Osman evin arkasındaki çakıldan örülme duvara çıkıp oturdu. Eline aldığı bir sopayla yeri eşelerken bir iç çekti. Neden böyle olduğunu anlamıyordu. Babaannesini çok iyi anlıyordu, yaşlıydı bakım gerekiyordu, Allah’a şükür kendi yemeğini yer, tuvalete gidebilirdi. Ama yaşlıydı işte tek başına bir evde kalamazdı. En azından annesi ve babası başkalarına böyle diyordu. O yüzden babaannesini suçlayamıyordu. Annesinden duyduğuna göre biraz kötülükler etmişti annesine ama olsun yine de yaşlıydı ve babasının annesiydi. Sokağa atamazlardı ya. Annesini de suçlayamıyordu. Arada babasıyla böyle kavgaya tutuşsa da annesi bakıyordu babaannesine. Kendi annesi bile değildi sonuç olarak. Biraz babasını suçluyordu. Ne vardı sanki biraz annesine yardım etseydi. Biraz gönlünü ediverseydi sanki. Ama bu olayda asıl suçlu amcasıydı. Amcası yılda bir iki defa, onlar da çoğunlukla bayram günleri olurdu, evlerine gelirdi. Bir sürü şey alıp gelirdi ama annesine hiç bakmazdı. Yani gelince çok hürmetli davranırdı, ağız ucuyla da “Ana bize gidelim mi?” derdi ama asla götürmezdi. Anlayamıyordu Osman, amcasının böyle yapmasını. Çünkü amcasının davranışlarına bakınca sanki kendi annesi değil gibiydi, sanki onu başkası doğurmuştu. Yoksa acaba annesini sevmiyor muydu amcası? Kendi annesinin bir kere ağladığını görse, gözlerinden akan damla yanağına inmeden Osman’ın küçük yüreği param parça olurdu. Hem geçenlerde hoca derste anlatmıştı, Peygamber efendimiz (sav): “Anası, babası veya ikisinden biri yanında yaşlanıp da cennete giremeyenin vay haline!” dediğini söylemişti. Peki amcası neden böyleydi? Her şey kolayken işleri zora sokuyordu. Yoksa onun yaşadığı yerde cami mi yoktu ya da o camide bunları anlatacak bir hoca mı yoktu? Osman, zeki çocuktu her şeye akıl erdirirdi ama bu duruma asla akıl sır erdiremezdi. Aslında buna da aklı ererdi de kalbinin temizliği, kalbi körelmişlere anlamaya izin vermezdi.

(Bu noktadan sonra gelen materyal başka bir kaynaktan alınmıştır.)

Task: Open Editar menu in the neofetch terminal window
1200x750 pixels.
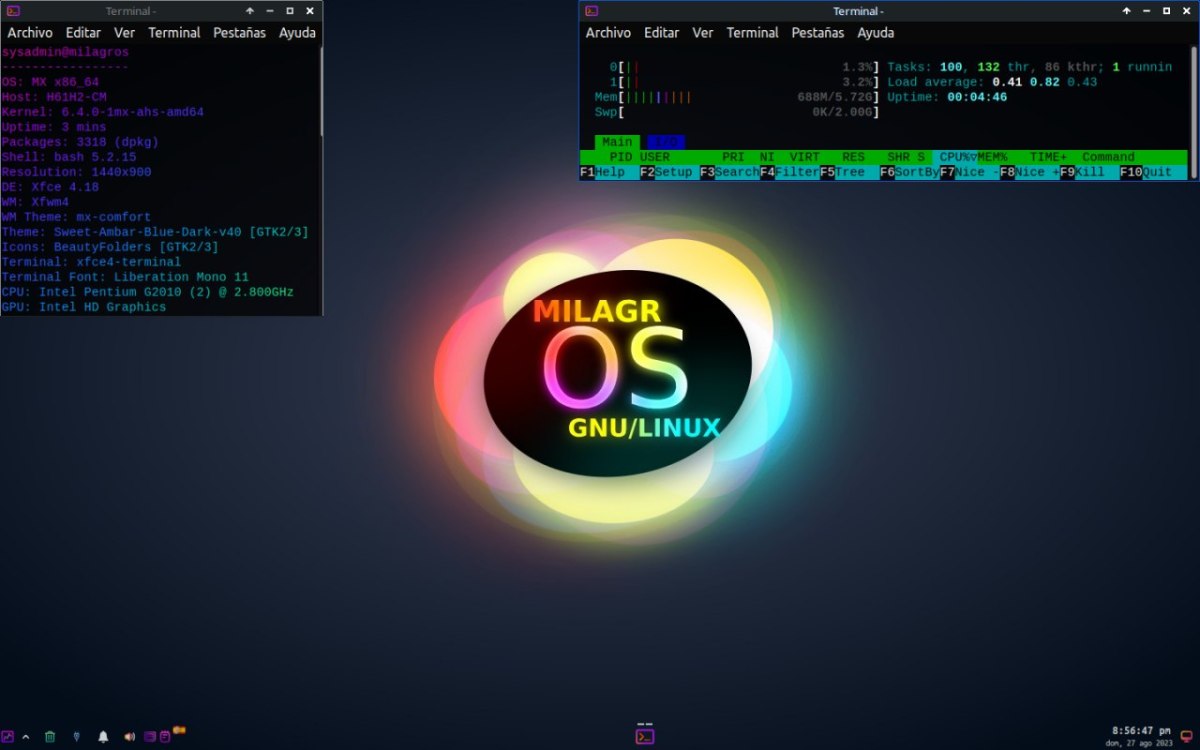Action: (83, 33)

Birden annesinin “Ben artık bu evde daha fazla duramam alıp başımı kendi babamın evine gidiyorum. Senden görmediğimi orda görürüm.” demesiyle kendi düşünce dünyasından çıktı ve ardından gelen hızlıca çarpılan kapı sesiyle irkildi. Koşarak eve girdi, her odaya baktı ama annesini göremedi. Balkona çıktı, aşağıda kasketini önüne almış düşünen babasını gördü. Babaannesi de başka bir köşe de hüzünlü hüzünlü oturuyordu. Kalbi küt küt atıyordu. Çok korkuyordu. Annesi nereye gitmişti? Geçecek miydi bu korkusu? Bu düşüncelerle gitti yatağına uzandı. Ya annesi gerçekten gittiyse ne yapacaktı Osman? Büyüdükçe geçer miydi her şey yoksa aynı mı kalırdı? En çok da bundan korktu Osman, ne yapacağını bilememekten... İnsan belki de bu yüzden korkardı. Büyüdükçe insan, korkuları azalırdı çünkü öğrenirdi. Öğrendikçe de hayalleri küçülürdü… Bu bilinmezlik korkusuyla Osman uyuyakaldı.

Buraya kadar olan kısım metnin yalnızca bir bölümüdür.